US – Up to 65% of US pension plans may require contributions from employers in 2003 due to lower stock market values, says consultancy firm Watson Wyatt.
“The stock market’s steady decline is expected to force US companies to contribute billions of dollars into their pension plans in the next several years to address funding shortfalls and comply with federal laws that protect workers’ pensions,” the firm said in a statement.
It said that around 15% of employers made pension plan contributions in 2000. Twenty-five per cent made contributions in 2001. It estimates that around 30% of plans will need contributions this year. And if current market conditions persist, the figure could rise to 65% in 2003.
It adds that as asset values have fallen, liabilities have risen. The result is that fewer companies have sufficient funds to fully cover their pension liabilities.
“In fact, Watson Wyatt research shows that only about 40% of pension plans had assets in excess of plan liabilities as of January 1 2002, down from about 85% in 2000.” It says that only around 20% of plans will have enough funds to cover liabilities in 2003 – if current market conditions continue.

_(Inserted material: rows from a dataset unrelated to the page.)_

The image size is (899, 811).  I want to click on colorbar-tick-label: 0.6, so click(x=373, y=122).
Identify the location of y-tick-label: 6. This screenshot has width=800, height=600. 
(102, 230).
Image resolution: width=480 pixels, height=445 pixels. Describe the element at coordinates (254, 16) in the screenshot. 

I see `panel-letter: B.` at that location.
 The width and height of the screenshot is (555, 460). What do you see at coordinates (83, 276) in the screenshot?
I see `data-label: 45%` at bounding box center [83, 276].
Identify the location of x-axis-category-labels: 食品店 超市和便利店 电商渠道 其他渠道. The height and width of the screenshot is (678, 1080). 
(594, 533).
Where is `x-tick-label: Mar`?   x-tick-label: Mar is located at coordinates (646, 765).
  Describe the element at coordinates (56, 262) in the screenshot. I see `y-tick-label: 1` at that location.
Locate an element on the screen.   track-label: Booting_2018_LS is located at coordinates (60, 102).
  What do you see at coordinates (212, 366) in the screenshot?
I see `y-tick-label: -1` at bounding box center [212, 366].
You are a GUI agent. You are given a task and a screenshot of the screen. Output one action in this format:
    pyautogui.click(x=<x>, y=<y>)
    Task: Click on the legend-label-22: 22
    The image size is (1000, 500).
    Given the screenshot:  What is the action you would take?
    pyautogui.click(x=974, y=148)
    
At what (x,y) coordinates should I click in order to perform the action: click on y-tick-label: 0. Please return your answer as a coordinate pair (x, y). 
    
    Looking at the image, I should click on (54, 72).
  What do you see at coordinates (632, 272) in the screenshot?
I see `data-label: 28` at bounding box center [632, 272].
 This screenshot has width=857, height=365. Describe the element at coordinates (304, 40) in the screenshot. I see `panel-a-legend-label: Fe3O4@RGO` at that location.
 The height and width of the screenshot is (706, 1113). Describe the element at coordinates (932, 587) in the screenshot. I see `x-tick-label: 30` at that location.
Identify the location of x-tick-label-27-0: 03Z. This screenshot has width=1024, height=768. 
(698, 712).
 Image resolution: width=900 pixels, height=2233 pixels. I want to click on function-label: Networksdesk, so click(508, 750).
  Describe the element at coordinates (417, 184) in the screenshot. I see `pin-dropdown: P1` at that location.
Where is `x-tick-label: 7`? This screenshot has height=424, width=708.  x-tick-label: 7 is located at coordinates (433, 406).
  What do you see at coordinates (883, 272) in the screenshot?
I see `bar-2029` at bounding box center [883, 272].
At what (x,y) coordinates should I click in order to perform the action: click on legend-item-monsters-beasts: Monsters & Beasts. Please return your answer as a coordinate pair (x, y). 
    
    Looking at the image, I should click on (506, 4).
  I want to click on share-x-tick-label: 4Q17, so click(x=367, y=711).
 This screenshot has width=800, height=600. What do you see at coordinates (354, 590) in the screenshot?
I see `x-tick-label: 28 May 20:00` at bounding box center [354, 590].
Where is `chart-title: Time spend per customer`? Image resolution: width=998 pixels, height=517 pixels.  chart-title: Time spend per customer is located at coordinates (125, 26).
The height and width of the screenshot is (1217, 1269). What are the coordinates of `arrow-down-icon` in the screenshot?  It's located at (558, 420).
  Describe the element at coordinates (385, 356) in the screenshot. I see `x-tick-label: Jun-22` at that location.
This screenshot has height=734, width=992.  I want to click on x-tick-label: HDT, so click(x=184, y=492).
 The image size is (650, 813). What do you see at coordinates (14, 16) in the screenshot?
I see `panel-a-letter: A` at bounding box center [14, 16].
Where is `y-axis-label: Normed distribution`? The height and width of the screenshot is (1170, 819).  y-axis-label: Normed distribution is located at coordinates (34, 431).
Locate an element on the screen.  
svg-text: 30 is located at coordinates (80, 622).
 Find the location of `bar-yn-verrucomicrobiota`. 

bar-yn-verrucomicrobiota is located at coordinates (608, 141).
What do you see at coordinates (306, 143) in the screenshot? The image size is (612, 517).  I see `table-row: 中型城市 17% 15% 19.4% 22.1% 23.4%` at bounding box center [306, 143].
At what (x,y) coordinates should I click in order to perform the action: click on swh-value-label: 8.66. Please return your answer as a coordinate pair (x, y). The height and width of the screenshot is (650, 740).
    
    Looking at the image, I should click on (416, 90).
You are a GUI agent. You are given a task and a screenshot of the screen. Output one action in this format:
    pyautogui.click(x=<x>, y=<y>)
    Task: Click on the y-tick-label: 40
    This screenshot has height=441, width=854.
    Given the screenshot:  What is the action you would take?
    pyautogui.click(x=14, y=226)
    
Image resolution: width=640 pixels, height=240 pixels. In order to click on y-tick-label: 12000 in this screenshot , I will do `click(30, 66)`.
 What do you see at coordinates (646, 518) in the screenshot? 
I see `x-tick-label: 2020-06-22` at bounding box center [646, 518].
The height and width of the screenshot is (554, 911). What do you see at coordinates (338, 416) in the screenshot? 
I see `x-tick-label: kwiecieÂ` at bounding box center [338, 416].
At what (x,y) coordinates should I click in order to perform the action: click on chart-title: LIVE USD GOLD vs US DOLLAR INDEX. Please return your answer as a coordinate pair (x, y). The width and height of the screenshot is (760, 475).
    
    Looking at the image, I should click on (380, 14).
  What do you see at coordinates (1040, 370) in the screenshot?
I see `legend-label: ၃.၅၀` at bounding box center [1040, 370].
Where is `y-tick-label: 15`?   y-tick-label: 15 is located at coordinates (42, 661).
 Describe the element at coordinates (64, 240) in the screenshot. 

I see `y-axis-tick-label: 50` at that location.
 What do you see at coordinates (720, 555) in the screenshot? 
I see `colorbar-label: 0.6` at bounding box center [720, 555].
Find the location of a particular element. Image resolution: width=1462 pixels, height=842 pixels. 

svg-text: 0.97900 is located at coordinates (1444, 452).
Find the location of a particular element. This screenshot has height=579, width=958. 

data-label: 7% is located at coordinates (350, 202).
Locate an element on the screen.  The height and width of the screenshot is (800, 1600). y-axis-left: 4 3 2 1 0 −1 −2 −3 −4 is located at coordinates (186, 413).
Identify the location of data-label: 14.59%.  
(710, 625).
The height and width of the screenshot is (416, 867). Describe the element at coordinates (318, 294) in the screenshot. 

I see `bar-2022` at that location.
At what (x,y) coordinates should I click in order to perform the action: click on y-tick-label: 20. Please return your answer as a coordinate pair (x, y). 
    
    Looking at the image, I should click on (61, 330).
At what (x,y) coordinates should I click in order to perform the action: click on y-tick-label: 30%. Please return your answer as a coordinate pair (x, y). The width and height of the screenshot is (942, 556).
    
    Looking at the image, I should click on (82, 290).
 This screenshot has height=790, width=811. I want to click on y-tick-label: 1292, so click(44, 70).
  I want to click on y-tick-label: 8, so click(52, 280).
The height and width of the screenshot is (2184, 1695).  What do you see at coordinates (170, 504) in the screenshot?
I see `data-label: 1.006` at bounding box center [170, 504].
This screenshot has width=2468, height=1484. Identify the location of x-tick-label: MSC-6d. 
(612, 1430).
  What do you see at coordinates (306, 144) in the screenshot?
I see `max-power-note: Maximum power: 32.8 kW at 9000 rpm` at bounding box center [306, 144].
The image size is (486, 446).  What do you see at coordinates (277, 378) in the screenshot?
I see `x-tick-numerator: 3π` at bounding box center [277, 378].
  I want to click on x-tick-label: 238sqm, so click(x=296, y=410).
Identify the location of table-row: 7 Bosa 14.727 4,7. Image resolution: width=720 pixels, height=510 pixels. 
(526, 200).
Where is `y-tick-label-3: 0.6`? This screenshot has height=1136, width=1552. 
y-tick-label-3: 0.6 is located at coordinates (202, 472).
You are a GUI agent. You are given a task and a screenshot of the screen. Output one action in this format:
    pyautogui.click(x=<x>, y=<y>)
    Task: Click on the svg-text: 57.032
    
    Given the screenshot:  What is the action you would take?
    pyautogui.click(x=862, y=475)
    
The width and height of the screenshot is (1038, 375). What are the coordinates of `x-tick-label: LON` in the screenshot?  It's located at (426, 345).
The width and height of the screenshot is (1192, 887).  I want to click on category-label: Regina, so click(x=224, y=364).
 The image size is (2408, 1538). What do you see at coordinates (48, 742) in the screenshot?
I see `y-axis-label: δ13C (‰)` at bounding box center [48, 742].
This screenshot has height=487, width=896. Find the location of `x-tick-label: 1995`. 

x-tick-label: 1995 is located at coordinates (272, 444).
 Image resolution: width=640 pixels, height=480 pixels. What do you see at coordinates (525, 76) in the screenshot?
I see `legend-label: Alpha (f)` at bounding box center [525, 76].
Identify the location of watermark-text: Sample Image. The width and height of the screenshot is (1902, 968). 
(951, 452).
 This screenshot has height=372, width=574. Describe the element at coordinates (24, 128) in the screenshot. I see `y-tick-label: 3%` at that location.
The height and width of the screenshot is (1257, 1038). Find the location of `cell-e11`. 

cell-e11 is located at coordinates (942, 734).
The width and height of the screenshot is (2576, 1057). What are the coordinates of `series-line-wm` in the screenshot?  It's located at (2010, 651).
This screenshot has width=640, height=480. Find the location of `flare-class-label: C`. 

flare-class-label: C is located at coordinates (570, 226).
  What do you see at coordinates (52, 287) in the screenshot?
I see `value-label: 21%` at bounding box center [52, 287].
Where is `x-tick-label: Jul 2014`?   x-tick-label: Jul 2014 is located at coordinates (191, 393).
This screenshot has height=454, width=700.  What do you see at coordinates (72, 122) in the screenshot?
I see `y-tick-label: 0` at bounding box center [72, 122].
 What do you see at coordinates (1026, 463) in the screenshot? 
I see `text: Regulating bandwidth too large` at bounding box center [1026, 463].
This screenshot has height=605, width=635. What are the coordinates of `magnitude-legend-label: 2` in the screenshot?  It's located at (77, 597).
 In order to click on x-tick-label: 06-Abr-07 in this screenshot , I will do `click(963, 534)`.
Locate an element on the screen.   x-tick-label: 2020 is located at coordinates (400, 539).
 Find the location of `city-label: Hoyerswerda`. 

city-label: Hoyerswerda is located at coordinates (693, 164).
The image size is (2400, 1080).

After showing declines for the year to date, stock markets have recently been on the up again. The Dow Jones industrial Average, for example, gained 5.4% in November compared to a fall for 11.7% for the year as a whole.
The company also called for a re-think on how pension liabilities are calculated.
It proposed that an employer’s current liability should be determined based on interest rates in effect at the date of the plan’s valuation rather than on the current liability based on a four-year weighted average of US treasury bonds.
“This measurement represents a much more accurate measure of the plans’ funded status at the valuation date,” says Kevin Wagner, a retirement practice director at the firm.